Later, he defiantly added that critics who say his department includes an “activist civil rights division and this is an activist attorney general — I’d say I agree with you 1000 percent and [I am] proud of it.”
Holder famously stirred white conservative anger when he said America is a “nation of cowards,” for its reluctance to engage in serious conversations about racial disparities. In a recent speech at historically black Morgan State University, he reiterated that position.
Disparate racial outcomes “are not only shameful and unacceptable – they impede our ability to see that justice is done,” Holder said. “And they perpetuate cycles of poverty, crime and incarceration that trap individuals, destroy communities and decimate minority neighborhoods.”
Holder’s bitter divide with conservatives about racial issues has its roots in the city in which we conducted our interview. In the 2008 election, the presence of two members of the New Black Panther Party at a polling station in Philadelphia led Republican prosecutors to bring charges of voter intimidation.
House Republicans claimed Holder’s Justice Department treated the case lightly and used a double standard, going easy on blacks when whites charged with the same crime would have faced harsh prosecution.

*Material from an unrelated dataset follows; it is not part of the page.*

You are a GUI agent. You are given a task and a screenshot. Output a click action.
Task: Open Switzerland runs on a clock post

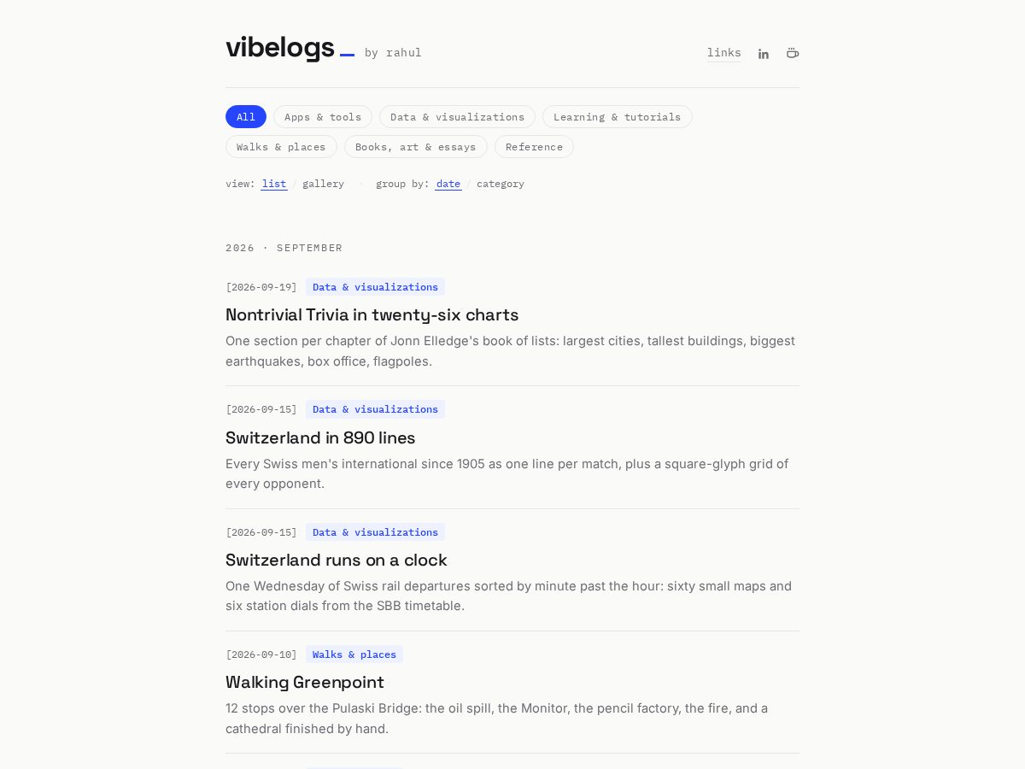coord(337,560)
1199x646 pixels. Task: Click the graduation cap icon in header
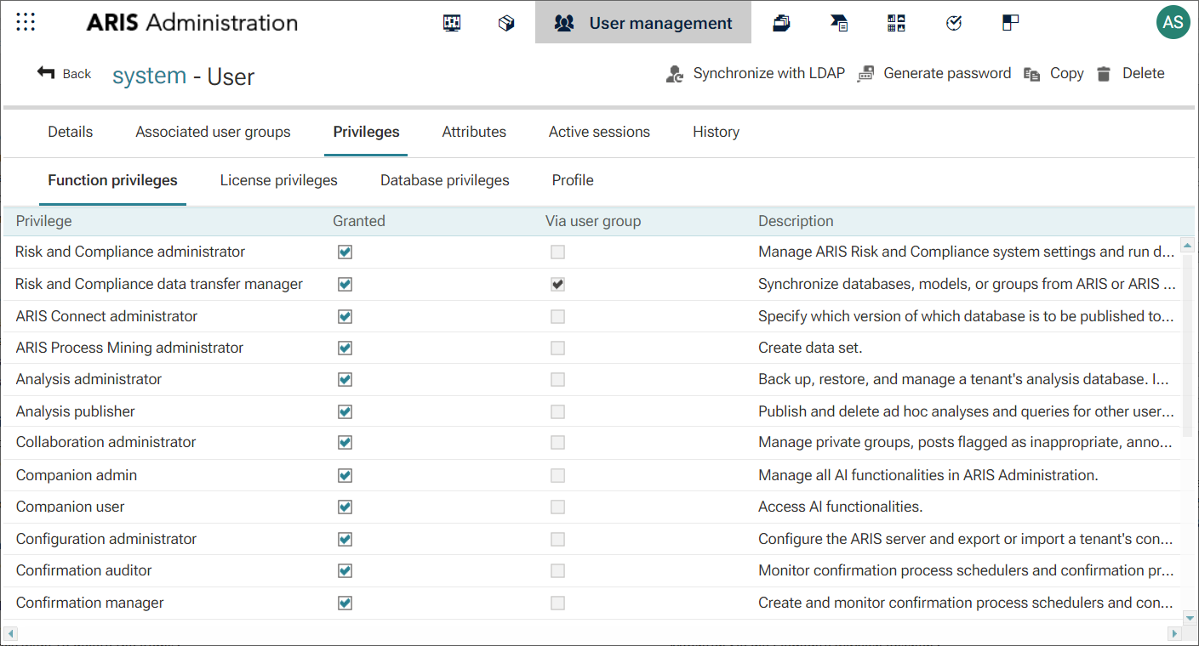tap(839, 23)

This is wrong on so many levels as to be beyond belief. The job of an attorney general is not to be an activist, but to be the chief law enforcement officer of the U.S. Putting an activist in that job is like throwing a match into a gasoline dump. The possibility of abuses of power is astounding and this is exactly what we've seen in Holder's Justice Department over the years.
Further, it is not the "responsibility of the attorney general... to change things [and] bring us closer to the ideals expressed in our founding documents.” Being ignorant of one's constitutional responsibilities is one thing. Making up an alternate job description is quite another. The AG does not pass legislation, nor does he decide what is constitutional and what isn't. Holder is confusing himself with both Congress and the Supreme Court.

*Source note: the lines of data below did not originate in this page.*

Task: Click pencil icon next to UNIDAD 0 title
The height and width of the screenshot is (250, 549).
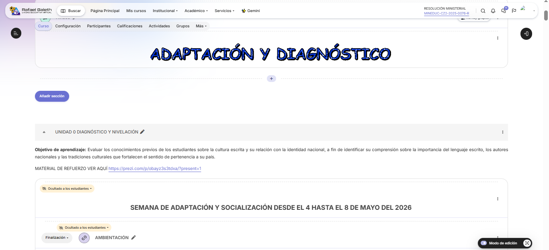Action: 142,132
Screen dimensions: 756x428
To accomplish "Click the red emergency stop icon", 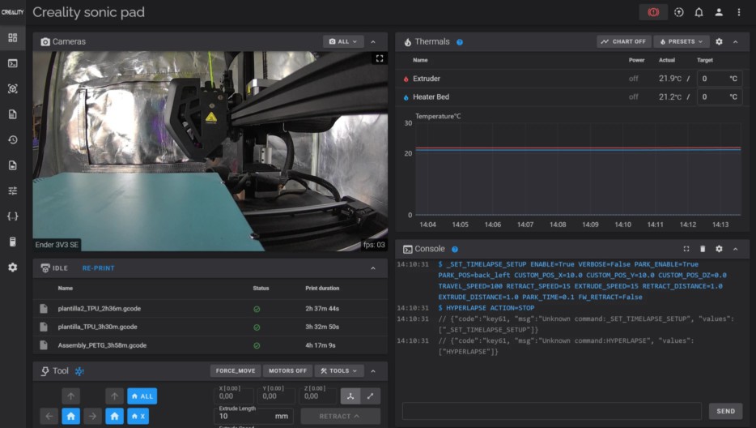I will click(x=653, y=12).
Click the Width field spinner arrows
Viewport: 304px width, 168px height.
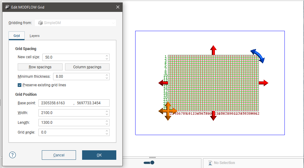tap(107, 113)

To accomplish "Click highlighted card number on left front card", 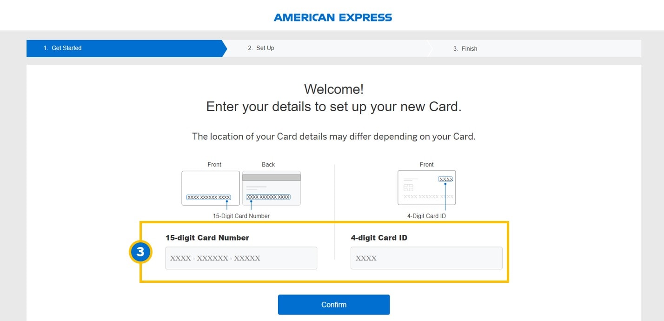I will tap(209, 197).
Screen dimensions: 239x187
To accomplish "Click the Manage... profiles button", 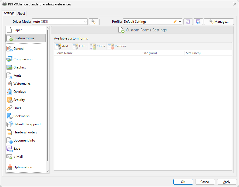I will pyautogui.click(x=219, y=22).
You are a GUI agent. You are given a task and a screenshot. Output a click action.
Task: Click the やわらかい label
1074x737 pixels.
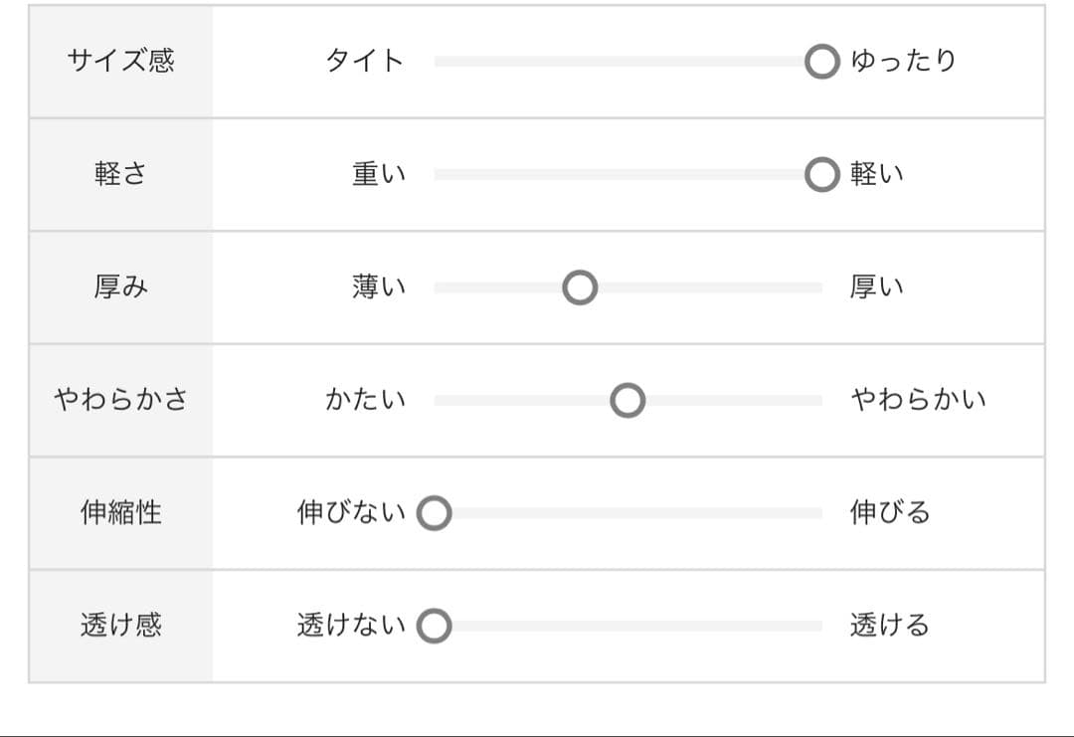click(x=918, y=401)
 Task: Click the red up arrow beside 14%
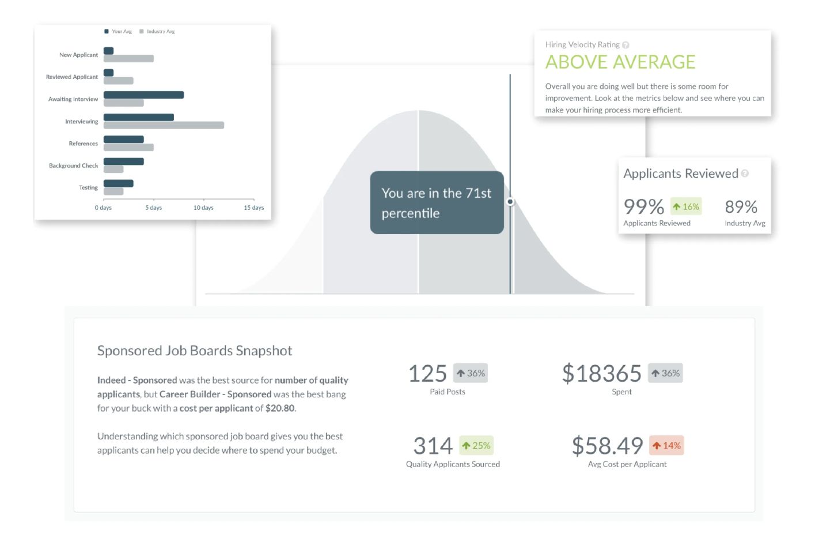pos(656,446)
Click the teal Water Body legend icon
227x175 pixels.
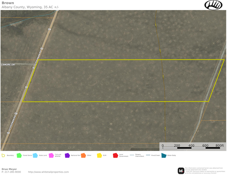coord(164,155)
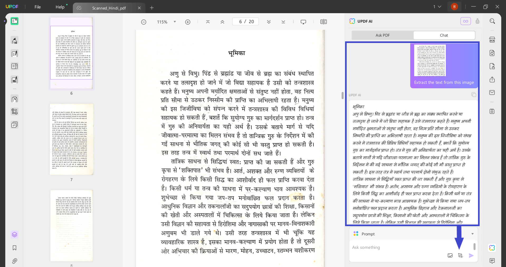Zoom in with the plus icon

(188, 22)
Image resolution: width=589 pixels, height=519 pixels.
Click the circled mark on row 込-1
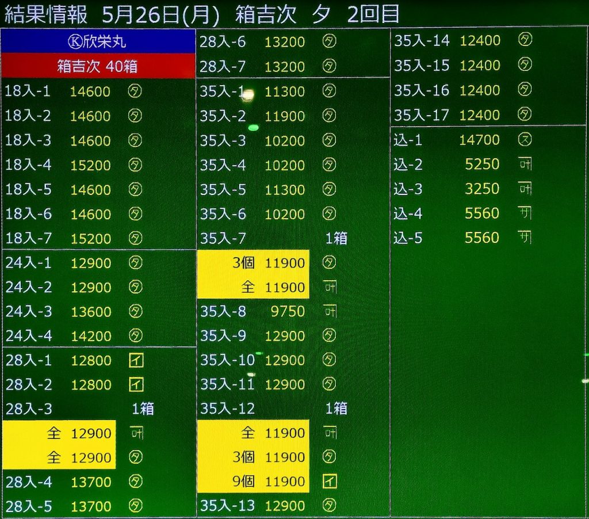tap(525, 139)
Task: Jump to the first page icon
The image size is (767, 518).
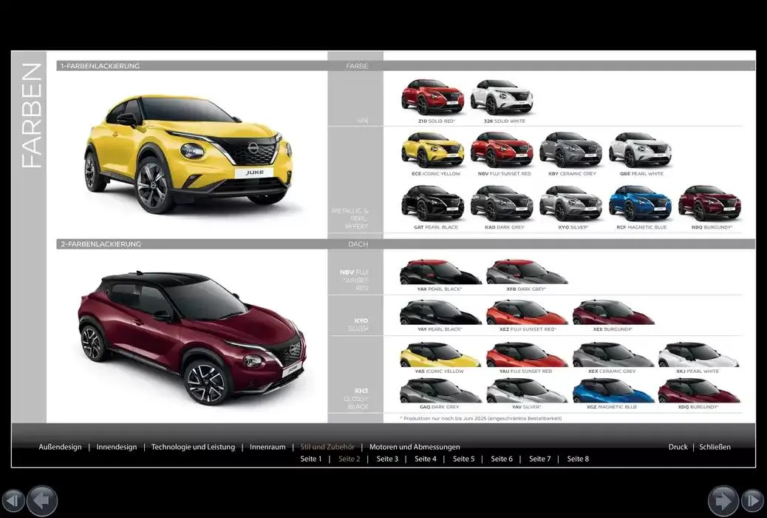Action: coord(13,500)
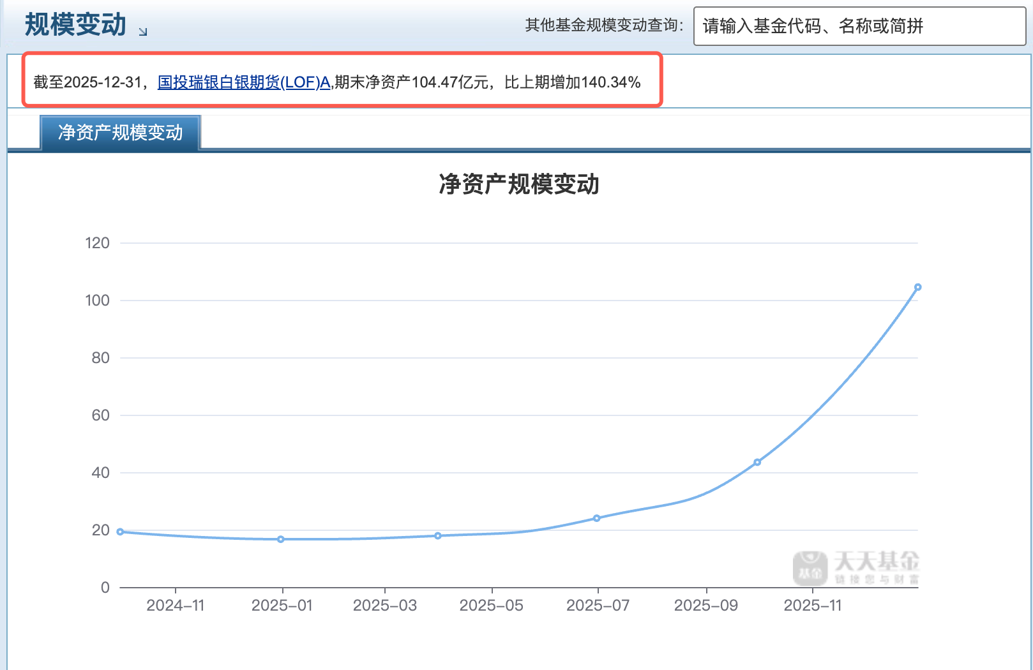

Finally, basing public policy on "outcomes" of any kind -- disparate or not -- violates the spirit of the Constitution and sound public policy. Racism there still is in America -- few would deny that. But to base policy decisions on outcomes that may be due to factors other than racisim -- cultural differences, geographical issues -- is wrongheaded and imprudent.
Holder's words remind us: Be afraid. Be very afraid.